Market watch: US energy futures rise with refinery problems
Refinery problems, including an explosion and fire that shut down virtually all of Conoco Inc.'s Humber plant in northern England, triggered a jump in energy futures prices Monday on the New York Mercantile Exchange.
By the OGJ Online Staff
HOUSTON, Apr. 17 -- Refinery problems, including an explosion and fire that shut down virtually all of Conoco Inc.'s Humber plant in northern England, triggered a jump in energy futures prices Monday on the New York Mercantile Exchange.
Conoco officials expect to begin Tuesday their assessment of damage to that refinery, one of Europe's largest with a throughput capacity of 230,000 b/d (OGJ Online, Apr. 16, 2001). The refinery, located on a 480-acre site on the Humber River near the ports of Immingham and Grimsby, is the world's largest producer of needle coke, used in manufacture of electrodes for electric arc steel furnaces.
Cause of the explosion that shook the area about 2:20 p.m. British Standard Time on Monday has not yet been determined.

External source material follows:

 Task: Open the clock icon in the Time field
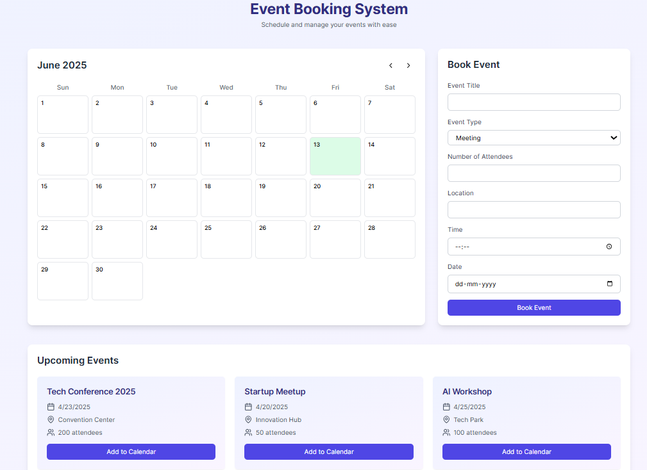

However, Conoco officials said the refinery was only weeks away from its scheduled seasonal turnaround and had stockpiled products in preparation. As a result, they anticipate no major disruptions of supplies to customers.
Conoco employs about 700 people at the refinery along with several hundred contract workers. But because of the Easter holiday, only about 200 were at work at the time of the explosion.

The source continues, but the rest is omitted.